- **Requirements**
Could you write out the listing from the line with "Task: Open 增值税期末留抵税额退税 entry" through the end of the listing, with the requests included and every coordinate in the answers multiplied by 1.05 and rounded to a whole number, halves up? Give only those lines, and leave the pictures out.

— START OF Given records —

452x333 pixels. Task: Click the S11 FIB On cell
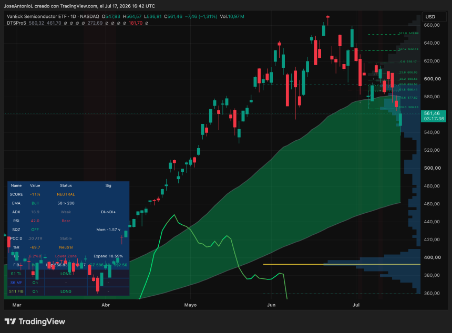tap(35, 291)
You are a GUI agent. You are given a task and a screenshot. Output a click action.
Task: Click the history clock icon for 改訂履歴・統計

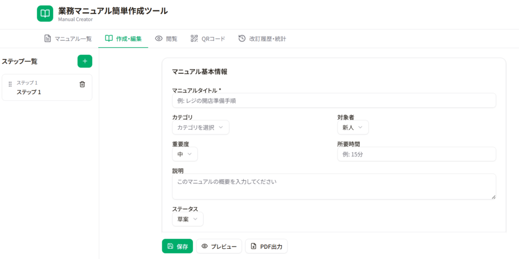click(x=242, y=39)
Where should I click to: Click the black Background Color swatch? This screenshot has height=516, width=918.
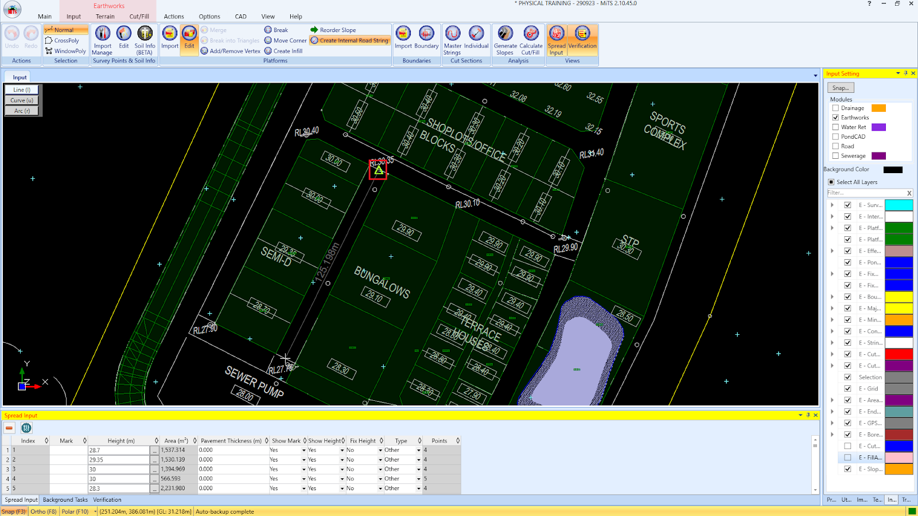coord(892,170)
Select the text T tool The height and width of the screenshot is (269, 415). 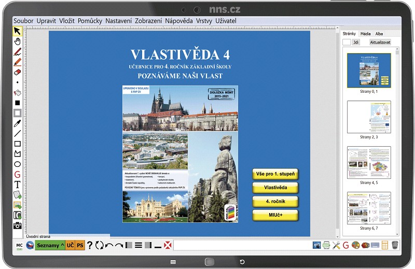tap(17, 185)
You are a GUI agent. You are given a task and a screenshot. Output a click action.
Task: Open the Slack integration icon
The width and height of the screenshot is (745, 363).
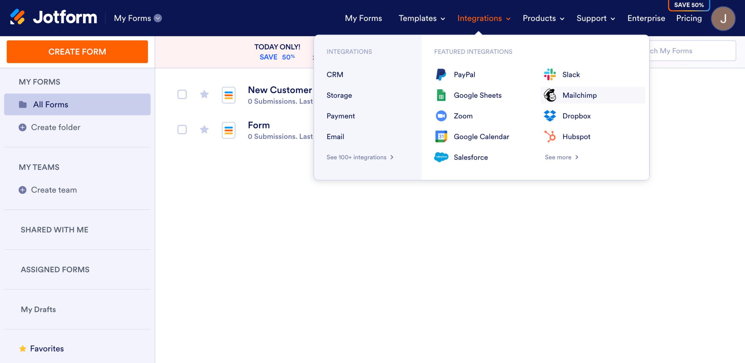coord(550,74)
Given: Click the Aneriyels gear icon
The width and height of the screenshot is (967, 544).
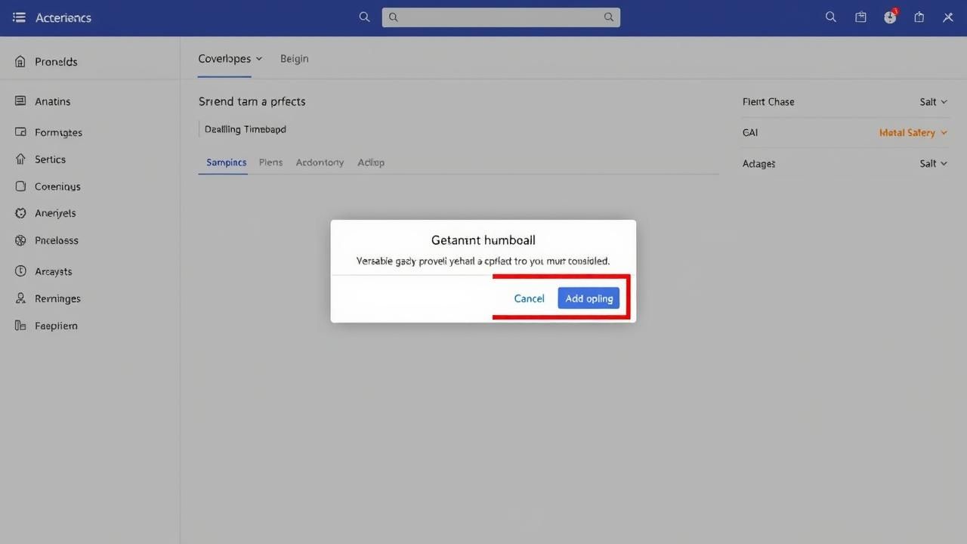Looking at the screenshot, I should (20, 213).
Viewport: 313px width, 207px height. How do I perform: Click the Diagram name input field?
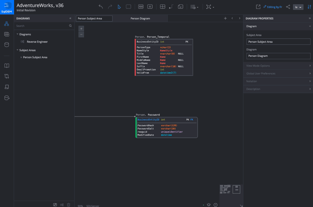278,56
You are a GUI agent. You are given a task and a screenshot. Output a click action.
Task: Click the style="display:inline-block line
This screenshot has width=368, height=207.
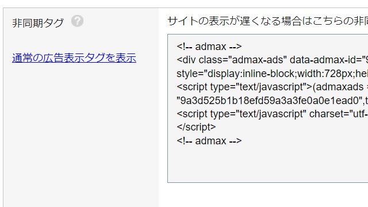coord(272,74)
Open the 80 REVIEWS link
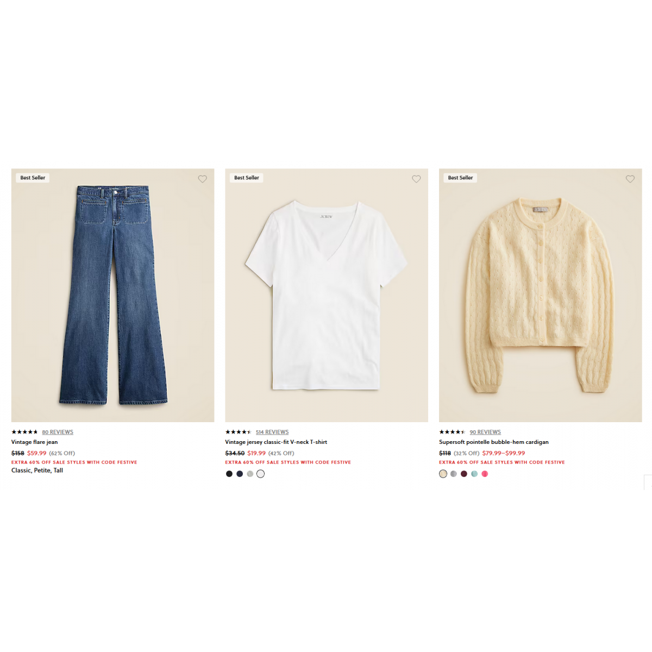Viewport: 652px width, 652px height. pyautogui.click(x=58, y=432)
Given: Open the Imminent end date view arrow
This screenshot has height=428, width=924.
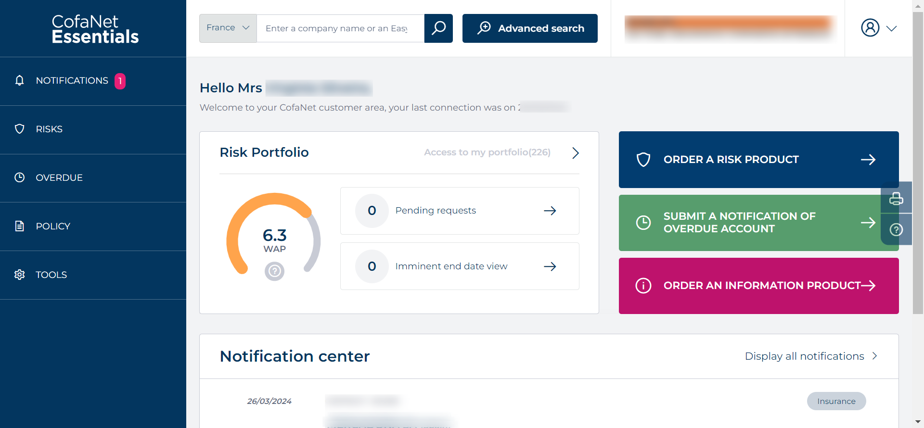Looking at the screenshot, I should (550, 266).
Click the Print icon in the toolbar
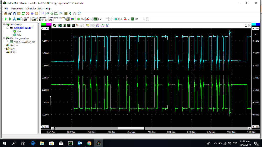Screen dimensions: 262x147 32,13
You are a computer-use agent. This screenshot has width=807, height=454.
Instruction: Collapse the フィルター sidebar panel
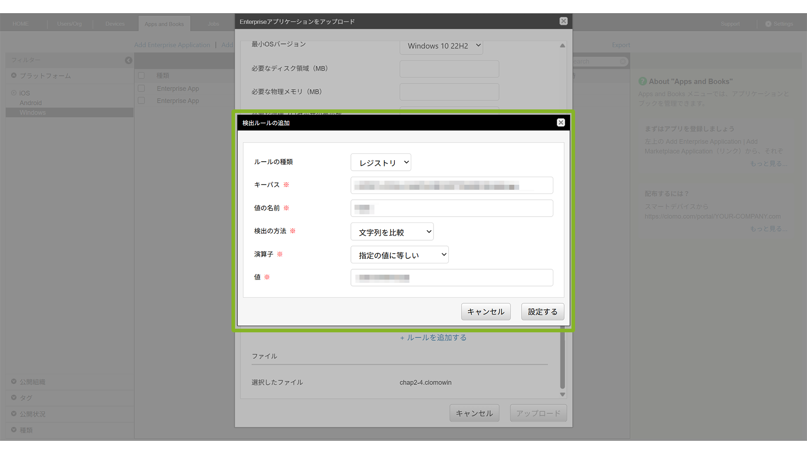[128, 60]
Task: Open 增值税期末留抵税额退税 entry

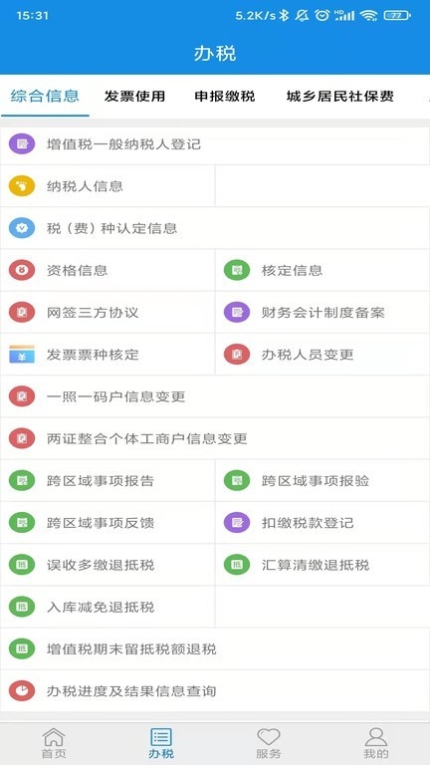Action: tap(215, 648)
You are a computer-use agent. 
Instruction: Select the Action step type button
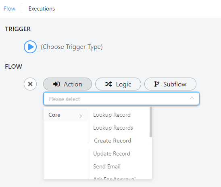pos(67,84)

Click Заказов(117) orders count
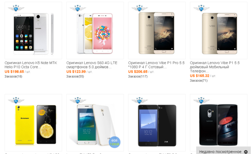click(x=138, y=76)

— END OF Given records —

- **Correct response**
Task: Open 增值税期末留抵税额退税 entry

Action: tap(226, 680)
You are a computer-use agent. 
Instruction: Select the Action step type button
pos(70,88)

Click Заказов(117) orders count
click(x=145, y=80)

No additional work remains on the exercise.